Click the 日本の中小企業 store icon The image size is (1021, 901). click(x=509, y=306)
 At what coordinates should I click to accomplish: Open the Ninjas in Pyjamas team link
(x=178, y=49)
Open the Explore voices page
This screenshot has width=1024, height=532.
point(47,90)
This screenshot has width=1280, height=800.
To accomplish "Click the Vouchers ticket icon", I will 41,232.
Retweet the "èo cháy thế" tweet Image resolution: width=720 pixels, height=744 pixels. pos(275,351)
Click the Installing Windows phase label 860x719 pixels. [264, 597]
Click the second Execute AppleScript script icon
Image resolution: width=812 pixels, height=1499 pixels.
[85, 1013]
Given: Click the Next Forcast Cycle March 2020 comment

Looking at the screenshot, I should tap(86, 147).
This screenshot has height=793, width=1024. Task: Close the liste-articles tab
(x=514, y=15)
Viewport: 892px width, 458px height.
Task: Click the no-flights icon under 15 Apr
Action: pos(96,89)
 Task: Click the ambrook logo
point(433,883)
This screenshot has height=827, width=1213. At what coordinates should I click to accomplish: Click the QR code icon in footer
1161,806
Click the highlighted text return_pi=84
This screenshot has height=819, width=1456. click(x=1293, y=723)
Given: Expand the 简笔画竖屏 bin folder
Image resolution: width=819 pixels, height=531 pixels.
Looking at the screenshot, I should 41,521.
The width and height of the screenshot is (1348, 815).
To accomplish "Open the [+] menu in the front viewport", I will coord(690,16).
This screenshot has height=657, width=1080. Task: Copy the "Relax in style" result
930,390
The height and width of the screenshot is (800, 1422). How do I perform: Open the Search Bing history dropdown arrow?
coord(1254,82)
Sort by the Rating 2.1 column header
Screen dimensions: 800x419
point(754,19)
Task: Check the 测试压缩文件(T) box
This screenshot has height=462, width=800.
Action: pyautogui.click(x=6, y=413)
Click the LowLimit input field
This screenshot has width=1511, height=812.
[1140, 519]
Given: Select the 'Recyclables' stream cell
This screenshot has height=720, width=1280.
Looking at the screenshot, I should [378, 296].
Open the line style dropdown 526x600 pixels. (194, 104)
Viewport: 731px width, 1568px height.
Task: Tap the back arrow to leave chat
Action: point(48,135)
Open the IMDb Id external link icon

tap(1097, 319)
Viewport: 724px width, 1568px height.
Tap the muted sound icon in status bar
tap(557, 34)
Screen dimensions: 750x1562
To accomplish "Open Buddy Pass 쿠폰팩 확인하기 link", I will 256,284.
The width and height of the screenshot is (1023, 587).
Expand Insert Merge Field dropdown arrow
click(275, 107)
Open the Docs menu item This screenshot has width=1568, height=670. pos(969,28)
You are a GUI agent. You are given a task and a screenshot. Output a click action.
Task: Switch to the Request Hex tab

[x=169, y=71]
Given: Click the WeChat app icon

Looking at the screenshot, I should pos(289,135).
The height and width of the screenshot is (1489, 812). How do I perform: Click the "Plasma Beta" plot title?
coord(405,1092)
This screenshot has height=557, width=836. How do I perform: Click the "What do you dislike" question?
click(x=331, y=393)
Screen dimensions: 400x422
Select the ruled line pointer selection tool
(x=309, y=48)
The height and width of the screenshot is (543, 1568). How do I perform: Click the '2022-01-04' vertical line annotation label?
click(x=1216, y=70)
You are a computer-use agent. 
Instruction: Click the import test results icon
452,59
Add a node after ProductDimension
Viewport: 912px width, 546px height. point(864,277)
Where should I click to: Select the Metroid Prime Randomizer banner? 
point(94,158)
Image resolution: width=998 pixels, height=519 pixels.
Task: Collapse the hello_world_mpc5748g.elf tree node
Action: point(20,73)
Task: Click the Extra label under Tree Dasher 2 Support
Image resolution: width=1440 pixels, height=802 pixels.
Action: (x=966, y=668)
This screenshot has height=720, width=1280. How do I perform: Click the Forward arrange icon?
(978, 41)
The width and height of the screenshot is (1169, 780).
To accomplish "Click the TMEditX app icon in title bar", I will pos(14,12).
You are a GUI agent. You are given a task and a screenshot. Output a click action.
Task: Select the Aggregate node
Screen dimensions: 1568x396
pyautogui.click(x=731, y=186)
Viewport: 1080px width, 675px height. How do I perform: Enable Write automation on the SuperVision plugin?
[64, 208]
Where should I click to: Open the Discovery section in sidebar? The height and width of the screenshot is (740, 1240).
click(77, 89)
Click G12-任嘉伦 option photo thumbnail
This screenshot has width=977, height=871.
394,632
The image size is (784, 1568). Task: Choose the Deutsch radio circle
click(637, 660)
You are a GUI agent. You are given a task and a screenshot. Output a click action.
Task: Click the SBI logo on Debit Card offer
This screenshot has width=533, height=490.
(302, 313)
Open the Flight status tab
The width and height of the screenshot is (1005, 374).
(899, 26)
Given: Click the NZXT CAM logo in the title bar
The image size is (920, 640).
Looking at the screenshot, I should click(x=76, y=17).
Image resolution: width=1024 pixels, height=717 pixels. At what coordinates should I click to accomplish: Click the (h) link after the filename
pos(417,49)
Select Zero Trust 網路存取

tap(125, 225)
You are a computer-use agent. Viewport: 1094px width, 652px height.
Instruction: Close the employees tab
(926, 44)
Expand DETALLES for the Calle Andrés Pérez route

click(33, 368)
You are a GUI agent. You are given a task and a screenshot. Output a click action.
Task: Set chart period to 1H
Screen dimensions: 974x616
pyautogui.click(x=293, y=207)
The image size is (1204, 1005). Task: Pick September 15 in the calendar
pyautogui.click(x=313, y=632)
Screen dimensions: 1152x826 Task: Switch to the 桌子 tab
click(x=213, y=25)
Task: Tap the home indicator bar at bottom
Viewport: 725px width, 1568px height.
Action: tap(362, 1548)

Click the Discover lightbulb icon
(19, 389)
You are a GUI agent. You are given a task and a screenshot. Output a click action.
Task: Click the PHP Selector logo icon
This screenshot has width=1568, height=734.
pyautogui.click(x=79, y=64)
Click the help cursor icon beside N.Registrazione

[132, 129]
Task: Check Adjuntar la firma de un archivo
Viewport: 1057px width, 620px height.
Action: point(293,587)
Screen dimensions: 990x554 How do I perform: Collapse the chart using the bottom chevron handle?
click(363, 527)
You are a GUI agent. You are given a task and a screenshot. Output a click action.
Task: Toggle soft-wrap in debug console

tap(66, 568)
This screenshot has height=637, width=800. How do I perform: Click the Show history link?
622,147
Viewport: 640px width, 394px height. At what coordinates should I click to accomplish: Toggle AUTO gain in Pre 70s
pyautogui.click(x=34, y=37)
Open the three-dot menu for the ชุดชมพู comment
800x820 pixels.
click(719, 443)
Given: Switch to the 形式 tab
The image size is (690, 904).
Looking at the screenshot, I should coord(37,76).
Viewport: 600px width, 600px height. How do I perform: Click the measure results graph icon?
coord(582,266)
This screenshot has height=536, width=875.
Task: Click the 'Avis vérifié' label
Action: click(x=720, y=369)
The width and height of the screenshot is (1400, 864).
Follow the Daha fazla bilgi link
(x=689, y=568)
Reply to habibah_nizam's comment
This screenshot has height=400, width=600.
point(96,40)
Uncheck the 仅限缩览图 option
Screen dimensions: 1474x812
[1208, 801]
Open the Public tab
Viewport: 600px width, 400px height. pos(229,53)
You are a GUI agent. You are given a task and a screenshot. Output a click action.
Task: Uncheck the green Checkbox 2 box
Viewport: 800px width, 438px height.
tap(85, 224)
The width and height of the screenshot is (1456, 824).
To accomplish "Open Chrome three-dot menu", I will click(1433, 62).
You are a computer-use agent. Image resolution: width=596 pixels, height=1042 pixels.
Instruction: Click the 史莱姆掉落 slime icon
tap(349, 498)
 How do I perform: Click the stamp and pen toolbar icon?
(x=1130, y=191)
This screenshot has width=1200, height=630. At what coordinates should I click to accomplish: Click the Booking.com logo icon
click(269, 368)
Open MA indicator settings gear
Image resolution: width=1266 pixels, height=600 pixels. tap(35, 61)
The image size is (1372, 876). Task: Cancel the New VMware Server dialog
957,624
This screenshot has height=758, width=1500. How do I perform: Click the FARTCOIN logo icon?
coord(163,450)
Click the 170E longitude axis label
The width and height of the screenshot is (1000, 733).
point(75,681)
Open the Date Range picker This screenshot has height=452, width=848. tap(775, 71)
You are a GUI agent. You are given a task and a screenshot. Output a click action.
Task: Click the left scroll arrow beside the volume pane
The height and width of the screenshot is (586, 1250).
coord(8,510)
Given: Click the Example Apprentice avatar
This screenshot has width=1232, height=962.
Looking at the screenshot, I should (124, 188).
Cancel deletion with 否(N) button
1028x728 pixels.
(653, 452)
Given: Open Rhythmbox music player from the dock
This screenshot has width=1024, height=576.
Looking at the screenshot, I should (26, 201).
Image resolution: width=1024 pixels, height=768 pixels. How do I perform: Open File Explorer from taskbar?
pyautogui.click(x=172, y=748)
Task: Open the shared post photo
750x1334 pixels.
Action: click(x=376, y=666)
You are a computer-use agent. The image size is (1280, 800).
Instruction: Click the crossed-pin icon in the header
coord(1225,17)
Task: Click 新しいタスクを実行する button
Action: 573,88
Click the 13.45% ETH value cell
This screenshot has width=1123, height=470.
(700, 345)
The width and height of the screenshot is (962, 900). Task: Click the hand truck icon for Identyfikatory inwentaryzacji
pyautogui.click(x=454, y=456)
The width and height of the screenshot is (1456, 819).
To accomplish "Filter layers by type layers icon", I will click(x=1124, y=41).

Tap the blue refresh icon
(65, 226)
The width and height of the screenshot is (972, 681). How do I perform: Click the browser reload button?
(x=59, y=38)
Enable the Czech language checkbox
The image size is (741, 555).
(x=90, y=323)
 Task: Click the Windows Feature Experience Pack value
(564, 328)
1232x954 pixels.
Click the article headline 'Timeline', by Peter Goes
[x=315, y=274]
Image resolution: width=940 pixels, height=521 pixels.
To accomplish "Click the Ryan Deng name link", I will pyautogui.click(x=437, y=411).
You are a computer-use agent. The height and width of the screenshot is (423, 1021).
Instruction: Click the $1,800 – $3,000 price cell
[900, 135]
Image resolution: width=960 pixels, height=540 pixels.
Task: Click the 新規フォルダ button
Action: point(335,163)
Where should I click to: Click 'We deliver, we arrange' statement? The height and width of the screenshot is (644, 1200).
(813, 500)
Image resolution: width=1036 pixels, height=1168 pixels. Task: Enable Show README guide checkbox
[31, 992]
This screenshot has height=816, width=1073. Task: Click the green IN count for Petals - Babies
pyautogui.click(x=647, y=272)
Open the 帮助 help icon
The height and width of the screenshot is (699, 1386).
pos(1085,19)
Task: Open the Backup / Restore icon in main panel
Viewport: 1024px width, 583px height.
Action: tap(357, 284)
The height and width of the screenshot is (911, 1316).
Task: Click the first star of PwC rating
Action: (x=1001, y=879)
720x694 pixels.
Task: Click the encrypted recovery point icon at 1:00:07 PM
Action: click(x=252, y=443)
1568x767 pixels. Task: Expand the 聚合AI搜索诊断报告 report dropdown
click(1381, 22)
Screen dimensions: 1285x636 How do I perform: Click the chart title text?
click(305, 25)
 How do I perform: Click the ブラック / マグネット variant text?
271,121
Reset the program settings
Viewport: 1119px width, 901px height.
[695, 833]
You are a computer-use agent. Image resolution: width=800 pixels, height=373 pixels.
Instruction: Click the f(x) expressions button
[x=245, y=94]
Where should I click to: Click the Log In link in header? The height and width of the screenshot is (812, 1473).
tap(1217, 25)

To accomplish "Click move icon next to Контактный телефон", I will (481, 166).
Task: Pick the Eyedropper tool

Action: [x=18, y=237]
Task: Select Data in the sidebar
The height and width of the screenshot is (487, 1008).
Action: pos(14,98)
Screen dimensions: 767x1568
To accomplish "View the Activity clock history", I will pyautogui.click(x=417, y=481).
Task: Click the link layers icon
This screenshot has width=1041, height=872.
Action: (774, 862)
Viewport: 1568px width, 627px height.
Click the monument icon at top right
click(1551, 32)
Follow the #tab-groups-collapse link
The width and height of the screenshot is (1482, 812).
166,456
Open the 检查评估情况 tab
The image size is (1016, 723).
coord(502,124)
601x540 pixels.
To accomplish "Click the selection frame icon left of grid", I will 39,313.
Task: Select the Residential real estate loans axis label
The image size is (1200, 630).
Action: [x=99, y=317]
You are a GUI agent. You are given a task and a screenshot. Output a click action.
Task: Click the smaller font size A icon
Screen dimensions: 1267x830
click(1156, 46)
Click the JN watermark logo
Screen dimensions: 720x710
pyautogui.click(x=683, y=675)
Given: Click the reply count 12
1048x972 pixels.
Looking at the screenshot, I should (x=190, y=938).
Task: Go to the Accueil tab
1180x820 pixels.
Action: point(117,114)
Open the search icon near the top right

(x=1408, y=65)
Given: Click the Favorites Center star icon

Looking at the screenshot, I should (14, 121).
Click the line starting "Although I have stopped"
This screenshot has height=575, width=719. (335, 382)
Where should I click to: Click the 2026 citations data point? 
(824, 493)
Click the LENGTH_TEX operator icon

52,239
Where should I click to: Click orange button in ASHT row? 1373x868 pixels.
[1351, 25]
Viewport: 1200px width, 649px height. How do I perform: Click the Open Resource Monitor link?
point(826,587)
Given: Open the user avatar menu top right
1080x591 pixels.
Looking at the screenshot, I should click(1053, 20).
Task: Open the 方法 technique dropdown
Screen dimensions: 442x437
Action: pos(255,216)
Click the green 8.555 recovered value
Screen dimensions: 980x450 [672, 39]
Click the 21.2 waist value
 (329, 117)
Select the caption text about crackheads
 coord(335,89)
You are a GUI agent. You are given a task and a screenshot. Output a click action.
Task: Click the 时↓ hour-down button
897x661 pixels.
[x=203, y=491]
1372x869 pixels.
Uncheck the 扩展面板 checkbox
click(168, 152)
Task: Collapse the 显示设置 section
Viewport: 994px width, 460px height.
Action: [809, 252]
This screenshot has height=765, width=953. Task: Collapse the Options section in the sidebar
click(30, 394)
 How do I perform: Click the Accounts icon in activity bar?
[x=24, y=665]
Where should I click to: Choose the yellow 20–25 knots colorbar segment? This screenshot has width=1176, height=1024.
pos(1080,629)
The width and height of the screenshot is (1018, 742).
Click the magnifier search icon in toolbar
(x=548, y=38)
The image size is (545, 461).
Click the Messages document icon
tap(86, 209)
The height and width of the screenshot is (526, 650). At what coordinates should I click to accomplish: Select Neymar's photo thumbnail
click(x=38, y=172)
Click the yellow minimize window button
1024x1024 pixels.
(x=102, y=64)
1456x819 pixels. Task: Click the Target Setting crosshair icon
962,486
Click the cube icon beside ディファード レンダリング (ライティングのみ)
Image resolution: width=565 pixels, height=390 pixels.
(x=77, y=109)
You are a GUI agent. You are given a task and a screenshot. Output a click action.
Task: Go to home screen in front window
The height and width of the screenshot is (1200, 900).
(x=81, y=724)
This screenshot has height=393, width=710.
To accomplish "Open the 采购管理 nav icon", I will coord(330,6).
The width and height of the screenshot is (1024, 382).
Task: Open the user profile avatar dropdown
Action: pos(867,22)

Exercise details ::
One stretch of the lines above is wanted, from the line that contains "Open MA indicator settings gear" through the line that contains "You are a computer-use agent. The image". Output it exactly.

Output of the task ::
Open MA indicator settings gear
Image resolution: width=1266 pixels, height=600 pixels. tap(35, 61)
The image size is (1372, 876). Task: Cancel the New VMware Server dialog
957,624
This screenshot has height=758, width=1500. How do I perform: Click the FARTCOIN logo icon?
coord(163,450)
Click the 170E longitude axis label
The width and height of the screenshot is (1000, 733).
point(75,681)
Open the Date Range picker This screenshot has height=452, width=848. tap(775, 71)
You are a GUI agent. You are given a task and a screenshot. Output a click action.
Task: Click the left scroll arrow beside the volume pane
The height and width of the screenshot is (586, 1250).
coord(8,510)
Given: Click the Example Apprentice avatar
This screenshot has width=1232, height=962.
Looking at the screenshot, I should (124, 188).
Cancel deletion with 否(N) button
1028x728 pixels.
(653, 452)
Given: Open Rhythmbox music player from the dock
This screenshot has width=1024, height=576.
Looking at the screenshot, I should (26, 201).
Image resolution: width=1024 pixels, height=768 pixels. How do I perform: Open File Explorer from taskbar?
pyautogui.click(x=172, y=748)
Task: Open the shared post photo
750x1334 pixels.
Action: click(x=376, y=666)
You are a computer-use agent. The image size is (1280, 800).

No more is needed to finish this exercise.